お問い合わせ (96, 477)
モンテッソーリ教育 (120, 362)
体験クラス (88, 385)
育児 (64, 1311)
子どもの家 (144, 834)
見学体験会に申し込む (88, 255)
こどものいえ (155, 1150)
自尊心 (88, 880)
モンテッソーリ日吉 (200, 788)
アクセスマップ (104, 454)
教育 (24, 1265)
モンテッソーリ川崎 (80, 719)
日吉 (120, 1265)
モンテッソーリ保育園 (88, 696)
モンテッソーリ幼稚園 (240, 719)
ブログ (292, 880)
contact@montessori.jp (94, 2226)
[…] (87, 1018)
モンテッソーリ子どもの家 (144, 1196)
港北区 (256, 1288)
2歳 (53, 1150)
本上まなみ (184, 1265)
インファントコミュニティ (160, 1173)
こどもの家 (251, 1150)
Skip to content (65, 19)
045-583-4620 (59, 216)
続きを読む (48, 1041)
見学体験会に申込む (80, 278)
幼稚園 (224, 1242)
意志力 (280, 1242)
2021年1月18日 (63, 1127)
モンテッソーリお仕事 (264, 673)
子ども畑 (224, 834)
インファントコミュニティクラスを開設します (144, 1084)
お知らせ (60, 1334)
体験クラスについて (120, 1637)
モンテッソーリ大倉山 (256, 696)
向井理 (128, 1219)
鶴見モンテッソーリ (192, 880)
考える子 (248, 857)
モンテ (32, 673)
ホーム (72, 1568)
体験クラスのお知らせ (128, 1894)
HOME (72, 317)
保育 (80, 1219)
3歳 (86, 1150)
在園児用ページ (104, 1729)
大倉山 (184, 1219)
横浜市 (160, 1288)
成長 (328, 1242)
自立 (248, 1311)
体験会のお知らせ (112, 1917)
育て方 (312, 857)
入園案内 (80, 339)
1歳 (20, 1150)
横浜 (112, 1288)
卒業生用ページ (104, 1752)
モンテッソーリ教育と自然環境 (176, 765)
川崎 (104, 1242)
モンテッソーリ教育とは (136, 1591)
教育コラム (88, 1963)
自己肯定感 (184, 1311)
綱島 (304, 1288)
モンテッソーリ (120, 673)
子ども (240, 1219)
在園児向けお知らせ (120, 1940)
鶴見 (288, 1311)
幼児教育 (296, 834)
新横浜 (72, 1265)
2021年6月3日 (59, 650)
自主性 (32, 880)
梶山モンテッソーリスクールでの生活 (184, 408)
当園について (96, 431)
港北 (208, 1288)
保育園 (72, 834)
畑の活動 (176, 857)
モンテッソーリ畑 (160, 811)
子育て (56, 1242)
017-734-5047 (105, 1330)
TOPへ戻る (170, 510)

=-=-=

* _YOUR ASSIGNMENT_
The records above are to be restated word for word, in full.

* _ANSWER TO THE EXERCISE_
お問い合わせ (96, 477)
モンテッソーリ教育 (120, 362)
体験クラス (88, 385)
育児 (64, 1311)
子どもの家 (144, 834)
見学体験会に申し込む (88, 255)
こどものいえ (155, 1150)
自尊心 (88, 880)
モンテッソーリ日吉 (200, 788)
アクセスマップ (104, 454)
教育 (24, 1265)
モンテッソーリ川崎 (80, 719)
日吉 (120, 1265)
モンテッソーリ保育園 (88, 696)
モンテッソーリ幼稚園 (240, 719)
ブログ (292, 880)
contact@montessori.jp (94, 2226)
[…] (87, 1018)
モンテッソーリ子どもの家 (144, 1196)
港北区 (256, 1288)
2歳 (53, 1150)
本上まなみ (184, 1265)
インファントコミュニティ (160, 1173)
こどもの家 (251, 1150)
Skip to content (65, 19)
045-583-4620 (59, 216)
続きを読む (48, 1041)
見学体験会に申込む (80, 278)
幼稚園 (224, 1242)
意志力 (280, 1242)
2021年1月18日 (63, 1127)
モンテッソーリお仕事 (264, 673)
子ども畑 (224, 834)
インファントコミュニティクラスを開設します (144, 1084)
お知らせ (60, 1334)
体験クラスについて (120, 1637)
モンテッソーリ大倉山 (256, 696)
向井理 (128, 1219)
鶴見モンテッソーリ (192, 880)
考える子 (248, 857)
モンテ (32, 673)
ホーム (72, 1568)
体験クラスのお知らせ (128, 1894)
HOME (72, 317)
保育 (80, 1219)
3歳 (86, 1150)
在園児用ページ (104, 1729)
大倉山 (184, 1219)
横浜市 (160, 1288)
成長 (328, 1242)
自立 (248, 1311)
体験会のお知らせ (112, 1917)
育て方 (312, 857)
入園案内 (80, 339)
1歳 (20, 1150)
横浜 (112, 1288)
卒業生用ページ (104, 1752)
モンテッソーリ教育と自然環境 (176, 765)
川崎 (104, 1242)
モンテッソーリ教育とは (136, 1591)
教育コラム (88, 1963)
自己肯定感 (184, 1311)
綱島 (304, 1288)
モンテッソーリ (120, 673)
子ども (240, 1219)
在園児向けお知らせ (120, 1940)
鶴見 (288, 1311)
幼児教育 (296, 834)
新横浜 (72, 1265)
2021年6月3日 (59, 650)
自主性 (32, 880)
梶山モンテッソーリスクールでの生活 (184, 408)
当園について (96, 431)
港北 (208, 1288)
保育園 (72, 834)
畑の活動 (176, 857)
モンテッソーリ畑 (160, 811)
子育て (56, 1242)
017-734-5047 (105, 1330)
TOPへ戻る (170, 510)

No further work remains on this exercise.